Мы возимся добрых несколько часов, прежде чем Вера Сергеевна решается оставить меня одну. На телефон ей поступает звонок, и она торопливо покидает меня, оставляя наедине с собой.

Я стараюсь не думать ни о чем, особенно, об утреннем сне, что оставил после себя лавину опустошения внутри. Совершаю механические действия, практические доведенные до автомата за время пребывания здесь. Вокруг не существует ничего, кроме мешков с землёй, лопаточки и цветочных ростков. Ничего, и все же…

"Рррр, да как же забыть об этих глупостях?!" – мысленно ругаюсь на себя, откладывая в сторону лопаточку и хватаясь за виски.

Я же, правда, старалась не думать. Неужели это так сложно? Косицин — это не такая уж редкая фамилия, чтобы искать подвоха в своем чудесном трудоустройстве. Да и Вера Сергеевна не похожа на человека, который бы водил меня за нос.

Ей-то это зачем? Это все мое больное воображение, переиначившее на свой лад наш разговор с Димой в клубе.

Меня просто это задело тогда, те вопросы. Косицин сумел затронуть ту самую тему разговора, о которой я и заикаться не хотела. Вот и все. Нет здесь никаких знаков судьбы и зарождающихся чувств. С чего бы вообще взяться последним?

– Ой, ты уже закончила? – Вера Сергеевна возвращается минут через двадцать, сияя мечтательной улыбкой. – Мой руки и пойдем, я покажу тебе твою комнату.

На первый взгляд ничего не изменилось. Она заводит меня, наконец, в дом, проводит вдоль широкого холла с высокими потолками. Внутри тихо и пустынно, по пути нам не встречается ни души. Красивый дом слов мертв, но не бездушен. Я вижу частичку любви в его оформлении в его деталях, в красивой ветвистой отделке потолочных плинтусов, забавном коврике у двери, пейзажных картинах великих художников в небольших рамочках на стенах.

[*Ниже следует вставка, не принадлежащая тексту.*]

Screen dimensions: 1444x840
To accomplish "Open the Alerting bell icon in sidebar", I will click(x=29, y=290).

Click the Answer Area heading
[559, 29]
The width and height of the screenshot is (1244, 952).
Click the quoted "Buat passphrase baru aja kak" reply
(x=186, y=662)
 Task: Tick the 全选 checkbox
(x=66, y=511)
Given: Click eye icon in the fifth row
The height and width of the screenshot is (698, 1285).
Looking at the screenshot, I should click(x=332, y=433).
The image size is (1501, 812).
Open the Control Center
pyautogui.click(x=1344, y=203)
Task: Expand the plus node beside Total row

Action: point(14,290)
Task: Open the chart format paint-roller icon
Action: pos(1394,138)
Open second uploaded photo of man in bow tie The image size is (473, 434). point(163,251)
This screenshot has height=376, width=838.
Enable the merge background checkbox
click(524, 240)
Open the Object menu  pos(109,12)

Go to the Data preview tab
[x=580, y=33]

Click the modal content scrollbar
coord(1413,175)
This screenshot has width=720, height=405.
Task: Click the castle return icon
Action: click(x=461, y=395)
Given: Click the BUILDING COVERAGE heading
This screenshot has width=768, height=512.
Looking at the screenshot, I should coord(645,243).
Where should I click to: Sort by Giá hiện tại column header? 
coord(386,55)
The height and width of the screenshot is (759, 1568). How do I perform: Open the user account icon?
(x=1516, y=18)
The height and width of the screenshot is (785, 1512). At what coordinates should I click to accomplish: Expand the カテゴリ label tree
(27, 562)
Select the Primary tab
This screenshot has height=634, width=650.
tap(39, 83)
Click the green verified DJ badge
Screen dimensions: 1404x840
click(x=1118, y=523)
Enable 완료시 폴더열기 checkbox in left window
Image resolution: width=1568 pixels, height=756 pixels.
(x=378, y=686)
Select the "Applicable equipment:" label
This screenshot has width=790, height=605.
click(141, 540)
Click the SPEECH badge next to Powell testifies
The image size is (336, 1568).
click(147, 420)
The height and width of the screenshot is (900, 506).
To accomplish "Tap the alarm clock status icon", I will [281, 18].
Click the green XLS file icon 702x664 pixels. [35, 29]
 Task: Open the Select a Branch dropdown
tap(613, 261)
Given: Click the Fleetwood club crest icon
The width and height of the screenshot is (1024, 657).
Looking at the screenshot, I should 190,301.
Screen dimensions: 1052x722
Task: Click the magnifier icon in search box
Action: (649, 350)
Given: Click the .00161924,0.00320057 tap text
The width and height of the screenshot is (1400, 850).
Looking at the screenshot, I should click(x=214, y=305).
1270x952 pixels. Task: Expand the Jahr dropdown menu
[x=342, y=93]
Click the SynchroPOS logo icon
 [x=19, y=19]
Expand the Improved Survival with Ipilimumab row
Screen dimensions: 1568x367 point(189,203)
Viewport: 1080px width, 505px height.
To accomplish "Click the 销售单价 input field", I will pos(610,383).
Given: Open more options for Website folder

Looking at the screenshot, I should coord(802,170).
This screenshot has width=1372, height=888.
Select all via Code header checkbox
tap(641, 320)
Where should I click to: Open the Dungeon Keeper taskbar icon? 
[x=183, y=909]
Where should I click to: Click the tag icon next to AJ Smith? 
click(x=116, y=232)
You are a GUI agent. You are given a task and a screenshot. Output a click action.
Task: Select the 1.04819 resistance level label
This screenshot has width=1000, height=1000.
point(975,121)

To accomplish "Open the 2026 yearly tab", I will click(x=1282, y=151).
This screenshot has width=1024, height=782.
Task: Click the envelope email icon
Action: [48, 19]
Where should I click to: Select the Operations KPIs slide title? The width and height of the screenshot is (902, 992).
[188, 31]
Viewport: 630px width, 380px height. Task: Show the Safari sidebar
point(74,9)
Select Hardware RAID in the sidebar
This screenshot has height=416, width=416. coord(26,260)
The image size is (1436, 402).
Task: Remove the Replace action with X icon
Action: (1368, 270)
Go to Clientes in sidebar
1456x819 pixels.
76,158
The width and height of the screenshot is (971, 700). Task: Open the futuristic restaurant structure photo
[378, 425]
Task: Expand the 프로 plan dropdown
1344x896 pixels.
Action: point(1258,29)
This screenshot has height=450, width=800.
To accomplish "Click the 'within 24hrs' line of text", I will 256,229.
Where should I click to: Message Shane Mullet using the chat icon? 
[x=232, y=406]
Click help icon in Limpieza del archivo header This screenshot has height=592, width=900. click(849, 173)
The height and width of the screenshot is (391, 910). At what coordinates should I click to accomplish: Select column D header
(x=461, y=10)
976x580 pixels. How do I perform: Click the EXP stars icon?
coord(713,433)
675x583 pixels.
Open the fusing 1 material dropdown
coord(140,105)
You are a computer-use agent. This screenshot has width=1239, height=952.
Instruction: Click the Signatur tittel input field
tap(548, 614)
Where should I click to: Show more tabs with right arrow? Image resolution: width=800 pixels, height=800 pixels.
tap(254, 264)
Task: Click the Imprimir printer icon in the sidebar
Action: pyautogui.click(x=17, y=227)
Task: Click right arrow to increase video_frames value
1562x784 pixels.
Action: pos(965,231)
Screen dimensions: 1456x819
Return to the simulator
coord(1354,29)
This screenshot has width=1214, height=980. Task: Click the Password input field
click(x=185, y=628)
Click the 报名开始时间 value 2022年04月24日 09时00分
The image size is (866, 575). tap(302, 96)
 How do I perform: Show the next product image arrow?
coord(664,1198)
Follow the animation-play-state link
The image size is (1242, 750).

– У вас что-то случилось? – от меня не скрывается то, какой неразговорчивой становится Вера Сергеевна после того, как вернулась. В глубине темных глаз моей работодательницы я замечаю затаенную печаль. Знаю, не моё дело. Да и я не спец в эмпатии, просто часто вижу такую же боль в своем отражении зеркала.

– Ничего такого, о чем стоило бы переживать. Сегодня у моего сына день рождения, будет семейный праздник. Давно мы так не собирались. Вместе, – она говорит это невзначай, словно речь идёт о погоде или ценах на продукты, однако я ненароком улавливаю горечь, скрытую за ее словами.

Сразу становится ясно, что лучше мне не лезть в ее дела. Однако, она сказала сына?

Нет-нет-нет…

– Кстати, вы с ним, кажется, в одном вузе учитесь.

Это крах. Полнейший. Никогда бы не подумала, что буду неприятно удивлена своей "догадливости".

– Надо же, – в ответ натянуто улыбаюсь. – Вот это совпадение.

Звуки наших шагов отлично заглушают иронию в моем голосе, когда мы доходим до второго этажа, остановившись у одной из дверей коридора.

– Твои вещи уже здесь, поэтому располагайся, – на мгновение меня ослепляет светом, льющимся из комнаты, и я прикрываю глаза ладонью.

Замираю, так и сделав шаг вперёд. Эта комната, этот дом, подвернувшаяся долгосрочная работа и доброжелательность мамы Димы — все словно раскаленное клеймо, которое оставляет ожог на моем теле.

Я лихорадочно думаю о том, как бы сбежать. Может, стоит отказаться от этой затеи? Да, Вера Сергеевна осталась довольна моей работой, но с чего вдруг я решила, что мне будет комфортно здесь работать?

Как будто у меня есть другой выбор.

И все же меня не покидает ощущение неправильности. Нереальности происходящего.

Я не должно быть здесь. Но где тогда должна?

– Вообще-то мне уже пора на пары, – сделав лишь один шаг внутрь комнаты, хватаюсь за свою рюкзак.